**PROBLEM REQUIREMENTS:**
Report how many lines in the records below hold the word "header". Add nothing to the number.

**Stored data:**
============

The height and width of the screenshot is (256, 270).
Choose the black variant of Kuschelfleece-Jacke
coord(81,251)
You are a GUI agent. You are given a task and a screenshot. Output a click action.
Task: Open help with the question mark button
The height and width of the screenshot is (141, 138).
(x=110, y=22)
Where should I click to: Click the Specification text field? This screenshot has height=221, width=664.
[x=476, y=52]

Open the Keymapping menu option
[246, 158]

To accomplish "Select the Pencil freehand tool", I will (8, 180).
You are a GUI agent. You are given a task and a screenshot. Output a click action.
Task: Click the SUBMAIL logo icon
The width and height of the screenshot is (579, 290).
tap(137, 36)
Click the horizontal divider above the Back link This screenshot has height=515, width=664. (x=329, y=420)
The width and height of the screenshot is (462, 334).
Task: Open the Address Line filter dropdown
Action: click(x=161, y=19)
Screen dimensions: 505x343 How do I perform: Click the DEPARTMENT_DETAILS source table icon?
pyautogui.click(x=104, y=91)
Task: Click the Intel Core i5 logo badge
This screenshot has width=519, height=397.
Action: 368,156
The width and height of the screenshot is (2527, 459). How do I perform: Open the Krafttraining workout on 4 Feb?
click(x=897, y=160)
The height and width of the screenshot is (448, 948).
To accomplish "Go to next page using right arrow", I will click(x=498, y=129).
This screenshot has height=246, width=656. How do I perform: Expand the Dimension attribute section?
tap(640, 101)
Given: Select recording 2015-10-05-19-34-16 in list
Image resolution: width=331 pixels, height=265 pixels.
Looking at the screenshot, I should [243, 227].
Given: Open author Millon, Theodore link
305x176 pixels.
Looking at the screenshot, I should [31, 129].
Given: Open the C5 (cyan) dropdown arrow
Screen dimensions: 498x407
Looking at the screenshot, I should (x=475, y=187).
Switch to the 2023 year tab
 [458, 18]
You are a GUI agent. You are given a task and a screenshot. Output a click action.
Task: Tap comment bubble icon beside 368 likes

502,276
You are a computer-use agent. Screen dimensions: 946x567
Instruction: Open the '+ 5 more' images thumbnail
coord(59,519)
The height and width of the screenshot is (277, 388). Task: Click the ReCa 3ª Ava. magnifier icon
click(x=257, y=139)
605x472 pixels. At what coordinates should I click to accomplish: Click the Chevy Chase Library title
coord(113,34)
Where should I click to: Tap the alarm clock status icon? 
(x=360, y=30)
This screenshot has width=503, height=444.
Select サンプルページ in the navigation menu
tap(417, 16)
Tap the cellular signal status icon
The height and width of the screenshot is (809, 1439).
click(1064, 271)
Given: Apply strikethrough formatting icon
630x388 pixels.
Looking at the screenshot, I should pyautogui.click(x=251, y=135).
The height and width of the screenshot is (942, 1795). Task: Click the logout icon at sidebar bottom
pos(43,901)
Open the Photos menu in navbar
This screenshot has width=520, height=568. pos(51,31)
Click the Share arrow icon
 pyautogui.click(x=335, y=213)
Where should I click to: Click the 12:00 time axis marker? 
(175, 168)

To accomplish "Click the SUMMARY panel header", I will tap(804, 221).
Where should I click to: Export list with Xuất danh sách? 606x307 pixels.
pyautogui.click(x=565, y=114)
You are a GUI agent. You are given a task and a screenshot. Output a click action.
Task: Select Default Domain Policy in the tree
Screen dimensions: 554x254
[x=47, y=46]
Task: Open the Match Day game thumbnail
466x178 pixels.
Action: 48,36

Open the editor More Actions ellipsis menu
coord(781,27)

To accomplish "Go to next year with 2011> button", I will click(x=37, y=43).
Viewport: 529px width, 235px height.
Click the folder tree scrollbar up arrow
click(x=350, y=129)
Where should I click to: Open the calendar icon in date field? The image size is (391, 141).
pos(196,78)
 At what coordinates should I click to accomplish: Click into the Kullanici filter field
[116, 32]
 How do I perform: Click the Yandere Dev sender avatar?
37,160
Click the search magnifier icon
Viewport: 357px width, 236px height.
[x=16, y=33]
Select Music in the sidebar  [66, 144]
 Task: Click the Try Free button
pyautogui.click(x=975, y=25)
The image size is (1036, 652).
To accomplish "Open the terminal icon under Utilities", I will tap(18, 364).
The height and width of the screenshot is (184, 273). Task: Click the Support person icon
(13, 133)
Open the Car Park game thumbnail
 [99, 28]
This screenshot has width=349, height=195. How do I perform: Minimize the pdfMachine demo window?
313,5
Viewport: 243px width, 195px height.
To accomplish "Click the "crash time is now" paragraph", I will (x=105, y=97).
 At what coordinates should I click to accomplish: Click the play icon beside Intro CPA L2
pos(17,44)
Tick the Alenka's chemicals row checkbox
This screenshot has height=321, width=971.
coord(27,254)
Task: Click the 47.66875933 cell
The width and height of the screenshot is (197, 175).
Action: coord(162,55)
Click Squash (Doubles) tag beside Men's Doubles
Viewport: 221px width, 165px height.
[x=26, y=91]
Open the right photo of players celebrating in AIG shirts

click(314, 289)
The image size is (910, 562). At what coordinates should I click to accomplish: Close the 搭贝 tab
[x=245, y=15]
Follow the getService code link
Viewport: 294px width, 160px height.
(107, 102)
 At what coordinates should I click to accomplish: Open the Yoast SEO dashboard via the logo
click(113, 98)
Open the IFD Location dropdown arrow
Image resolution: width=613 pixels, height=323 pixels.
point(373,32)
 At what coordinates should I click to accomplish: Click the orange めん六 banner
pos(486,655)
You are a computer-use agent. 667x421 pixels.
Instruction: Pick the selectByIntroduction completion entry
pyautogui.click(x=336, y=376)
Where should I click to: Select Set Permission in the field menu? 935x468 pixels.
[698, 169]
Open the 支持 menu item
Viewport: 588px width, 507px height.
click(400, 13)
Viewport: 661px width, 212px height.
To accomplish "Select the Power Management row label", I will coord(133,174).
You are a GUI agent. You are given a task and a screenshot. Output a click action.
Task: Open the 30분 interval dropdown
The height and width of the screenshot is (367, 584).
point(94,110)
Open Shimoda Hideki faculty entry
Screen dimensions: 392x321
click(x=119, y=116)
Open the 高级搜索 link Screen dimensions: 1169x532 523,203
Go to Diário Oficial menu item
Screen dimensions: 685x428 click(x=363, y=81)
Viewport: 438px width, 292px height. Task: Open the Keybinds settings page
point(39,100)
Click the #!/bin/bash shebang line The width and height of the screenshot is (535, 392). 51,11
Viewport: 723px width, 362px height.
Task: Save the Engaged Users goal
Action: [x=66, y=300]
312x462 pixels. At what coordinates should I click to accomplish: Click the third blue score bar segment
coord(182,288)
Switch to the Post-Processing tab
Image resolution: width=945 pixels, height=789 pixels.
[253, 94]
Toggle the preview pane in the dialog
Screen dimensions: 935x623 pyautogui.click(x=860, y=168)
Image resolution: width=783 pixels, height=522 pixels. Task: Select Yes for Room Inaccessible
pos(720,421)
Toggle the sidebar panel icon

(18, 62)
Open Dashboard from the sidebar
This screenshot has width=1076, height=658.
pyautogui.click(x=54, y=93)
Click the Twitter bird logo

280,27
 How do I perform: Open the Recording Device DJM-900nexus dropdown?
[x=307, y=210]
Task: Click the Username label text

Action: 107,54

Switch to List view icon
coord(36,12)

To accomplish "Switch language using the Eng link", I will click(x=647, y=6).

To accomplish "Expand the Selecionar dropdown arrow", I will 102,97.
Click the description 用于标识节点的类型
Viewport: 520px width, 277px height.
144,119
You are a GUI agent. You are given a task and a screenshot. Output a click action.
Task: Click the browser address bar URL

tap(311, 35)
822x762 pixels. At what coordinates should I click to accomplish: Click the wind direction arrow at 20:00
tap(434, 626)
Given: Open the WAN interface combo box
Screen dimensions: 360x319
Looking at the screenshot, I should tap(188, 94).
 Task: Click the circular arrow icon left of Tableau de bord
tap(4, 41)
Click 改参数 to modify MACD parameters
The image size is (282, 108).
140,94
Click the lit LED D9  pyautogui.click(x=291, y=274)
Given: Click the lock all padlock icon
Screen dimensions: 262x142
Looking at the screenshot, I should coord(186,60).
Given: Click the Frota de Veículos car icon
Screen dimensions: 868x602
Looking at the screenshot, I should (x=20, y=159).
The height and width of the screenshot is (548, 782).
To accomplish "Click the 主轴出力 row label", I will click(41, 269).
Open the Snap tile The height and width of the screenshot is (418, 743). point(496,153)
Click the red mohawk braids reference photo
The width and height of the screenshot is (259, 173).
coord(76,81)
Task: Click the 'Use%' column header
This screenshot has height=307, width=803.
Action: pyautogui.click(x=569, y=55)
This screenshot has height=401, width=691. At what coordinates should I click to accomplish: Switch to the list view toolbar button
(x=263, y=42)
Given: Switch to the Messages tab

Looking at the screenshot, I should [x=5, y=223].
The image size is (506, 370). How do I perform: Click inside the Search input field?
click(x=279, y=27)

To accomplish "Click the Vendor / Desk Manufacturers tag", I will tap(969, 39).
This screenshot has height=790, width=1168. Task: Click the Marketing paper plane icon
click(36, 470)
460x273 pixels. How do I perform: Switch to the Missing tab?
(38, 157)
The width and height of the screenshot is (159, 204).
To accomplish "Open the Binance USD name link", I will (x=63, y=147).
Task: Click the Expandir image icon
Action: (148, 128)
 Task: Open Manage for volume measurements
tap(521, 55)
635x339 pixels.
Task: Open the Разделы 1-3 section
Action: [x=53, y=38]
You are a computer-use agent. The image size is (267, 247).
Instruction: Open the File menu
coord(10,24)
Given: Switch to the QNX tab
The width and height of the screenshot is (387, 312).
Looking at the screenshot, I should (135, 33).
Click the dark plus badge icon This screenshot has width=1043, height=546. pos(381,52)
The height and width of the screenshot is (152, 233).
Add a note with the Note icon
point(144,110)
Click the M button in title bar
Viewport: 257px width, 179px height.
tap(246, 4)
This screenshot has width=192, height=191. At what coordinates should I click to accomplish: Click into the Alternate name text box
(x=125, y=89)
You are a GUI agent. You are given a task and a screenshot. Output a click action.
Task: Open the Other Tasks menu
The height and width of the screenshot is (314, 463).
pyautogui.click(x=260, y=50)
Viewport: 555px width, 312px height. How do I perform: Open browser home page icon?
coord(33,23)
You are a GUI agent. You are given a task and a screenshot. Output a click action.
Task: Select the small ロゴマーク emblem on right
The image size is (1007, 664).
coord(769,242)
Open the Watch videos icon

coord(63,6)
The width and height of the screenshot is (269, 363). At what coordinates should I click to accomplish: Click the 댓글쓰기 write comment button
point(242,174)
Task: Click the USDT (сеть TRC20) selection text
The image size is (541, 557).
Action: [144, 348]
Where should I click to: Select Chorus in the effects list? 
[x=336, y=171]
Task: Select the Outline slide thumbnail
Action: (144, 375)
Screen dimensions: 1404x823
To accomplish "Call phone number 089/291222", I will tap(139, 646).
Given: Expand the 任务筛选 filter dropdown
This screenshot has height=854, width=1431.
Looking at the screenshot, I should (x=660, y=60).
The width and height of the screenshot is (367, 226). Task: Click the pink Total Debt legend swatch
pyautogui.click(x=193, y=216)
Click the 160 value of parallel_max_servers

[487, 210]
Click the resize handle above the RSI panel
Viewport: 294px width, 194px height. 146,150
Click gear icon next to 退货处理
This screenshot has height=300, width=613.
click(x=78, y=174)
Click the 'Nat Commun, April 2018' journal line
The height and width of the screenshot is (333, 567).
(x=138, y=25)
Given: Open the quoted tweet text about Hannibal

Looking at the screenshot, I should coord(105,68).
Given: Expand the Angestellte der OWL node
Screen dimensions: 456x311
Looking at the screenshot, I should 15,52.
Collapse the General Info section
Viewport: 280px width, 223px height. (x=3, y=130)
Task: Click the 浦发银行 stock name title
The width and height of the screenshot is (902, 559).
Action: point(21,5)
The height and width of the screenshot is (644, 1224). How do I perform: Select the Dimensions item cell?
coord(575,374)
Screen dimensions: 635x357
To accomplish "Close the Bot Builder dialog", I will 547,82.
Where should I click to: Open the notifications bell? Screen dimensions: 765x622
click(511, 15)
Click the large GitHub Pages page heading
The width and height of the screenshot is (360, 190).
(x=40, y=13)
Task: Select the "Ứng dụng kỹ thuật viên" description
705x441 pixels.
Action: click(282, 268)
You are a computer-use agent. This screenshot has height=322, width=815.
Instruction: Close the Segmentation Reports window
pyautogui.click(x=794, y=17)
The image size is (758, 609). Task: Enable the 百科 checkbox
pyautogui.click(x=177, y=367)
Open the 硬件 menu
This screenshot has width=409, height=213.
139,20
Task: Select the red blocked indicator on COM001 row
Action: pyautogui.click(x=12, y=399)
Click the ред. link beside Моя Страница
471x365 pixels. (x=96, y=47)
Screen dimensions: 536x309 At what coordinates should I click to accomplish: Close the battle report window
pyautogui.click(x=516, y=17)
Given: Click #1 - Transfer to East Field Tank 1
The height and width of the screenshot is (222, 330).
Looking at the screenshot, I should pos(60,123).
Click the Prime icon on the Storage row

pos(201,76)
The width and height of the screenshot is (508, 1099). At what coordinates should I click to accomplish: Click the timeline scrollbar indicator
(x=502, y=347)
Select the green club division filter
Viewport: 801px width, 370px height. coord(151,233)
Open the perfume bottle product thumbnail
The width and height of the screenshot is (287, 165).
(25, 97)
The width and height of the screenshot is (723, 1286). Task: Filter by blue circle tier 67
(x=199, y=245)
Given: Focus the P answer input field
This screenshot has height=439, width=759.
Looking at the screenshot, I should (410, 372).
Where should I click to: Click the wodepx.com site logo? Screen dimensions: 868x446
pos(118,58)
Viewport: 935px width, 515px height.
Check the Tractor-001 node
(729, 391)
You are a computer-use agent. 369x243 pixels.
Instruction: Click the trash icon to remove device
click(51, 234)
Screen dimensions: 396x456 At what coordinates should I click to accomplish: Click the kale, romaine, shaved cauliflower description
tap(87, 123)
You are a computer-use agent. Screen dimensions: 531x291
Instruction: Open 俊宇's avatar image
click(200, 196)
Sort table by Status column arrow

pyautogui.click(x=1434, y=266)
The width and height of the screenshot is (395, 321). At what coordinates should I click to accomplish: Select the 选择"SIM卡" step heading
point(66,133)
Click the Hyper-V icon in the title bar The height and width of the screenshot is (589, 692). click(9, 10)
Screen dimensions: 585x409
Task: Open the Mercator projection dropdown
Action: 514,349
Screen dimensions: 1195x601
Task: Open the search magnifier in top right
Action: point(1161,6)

============

**YOUR RESPONSE:**
2